THE RECORDS>

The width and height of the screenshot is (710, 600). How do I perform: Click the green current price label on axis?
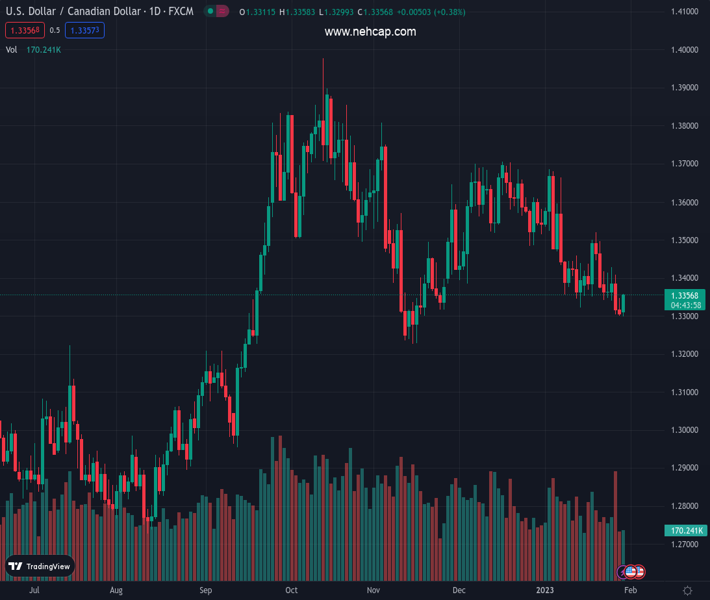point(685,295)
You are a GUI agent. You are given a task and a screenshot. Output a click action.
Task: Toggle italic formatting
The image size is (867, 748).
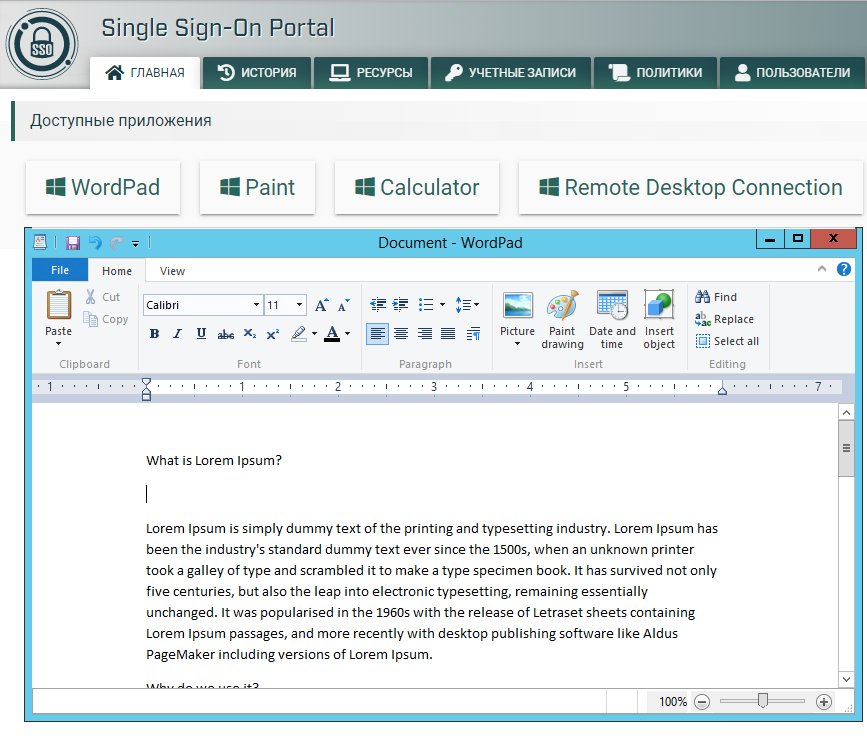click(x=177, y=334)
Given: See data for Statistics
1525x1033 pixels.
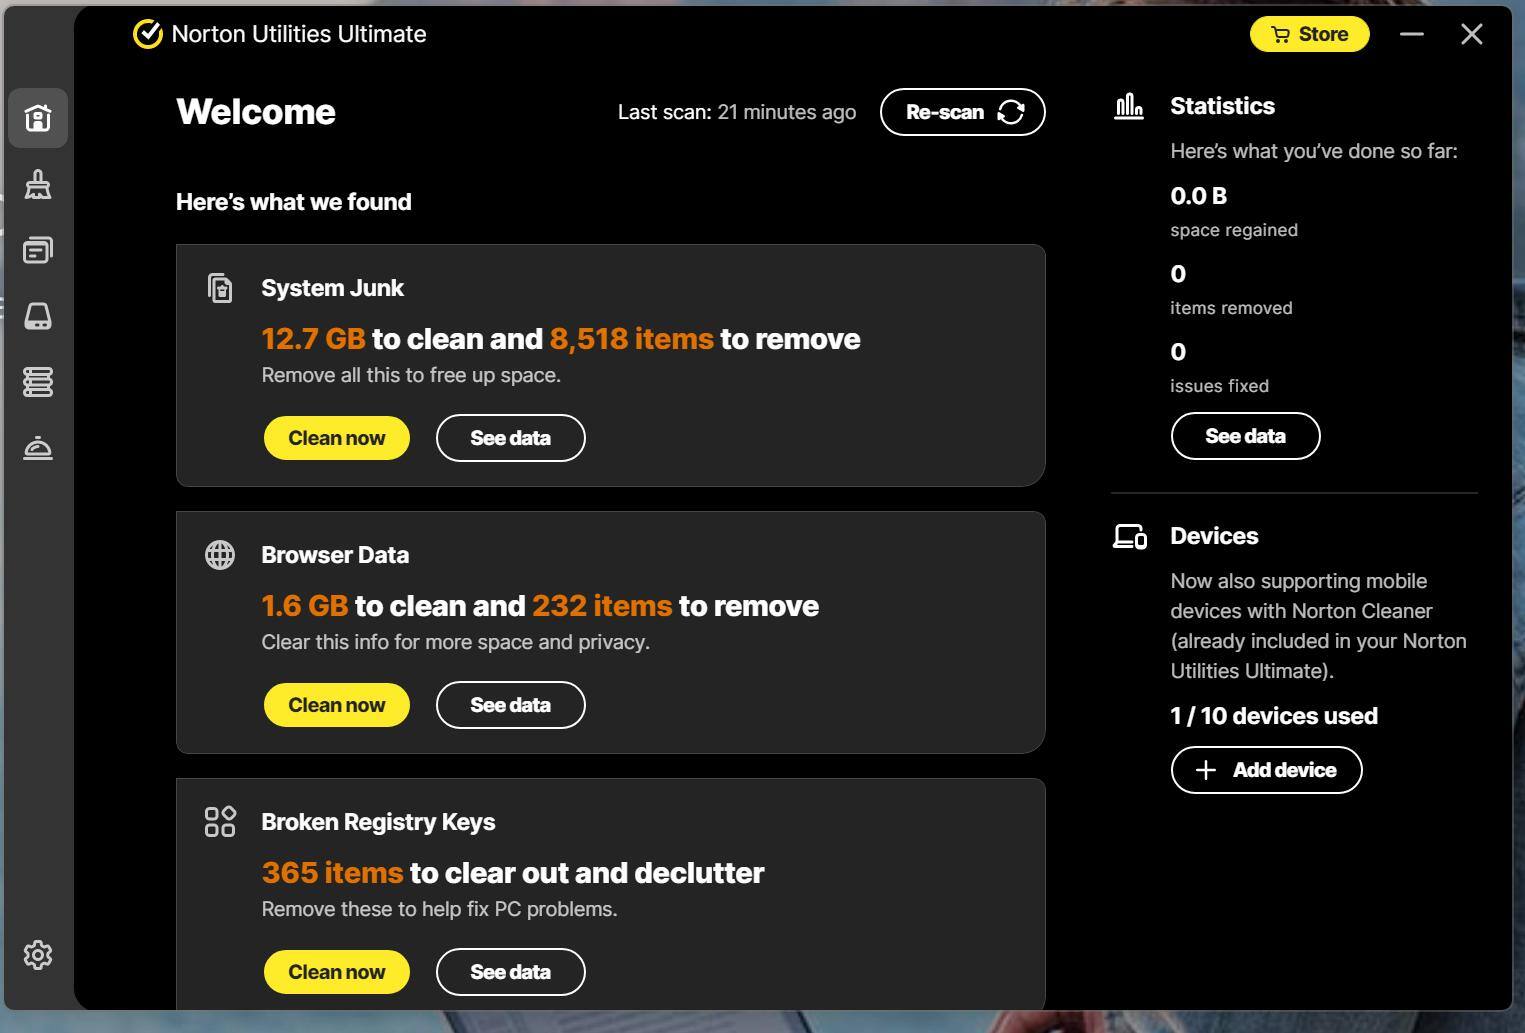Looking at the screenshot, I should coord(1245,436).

ASSIGNED TASK>
Your answer must reproduce exactly the lines from the line with "Given: See data for Statistics" through the end of the material, both ends included, with every picture dropped.

ANSWER FOR THE TASK>
Given: See data for Statistics
1525x1033 pixels.
Looking at the screenshot, I should coord(1245,436).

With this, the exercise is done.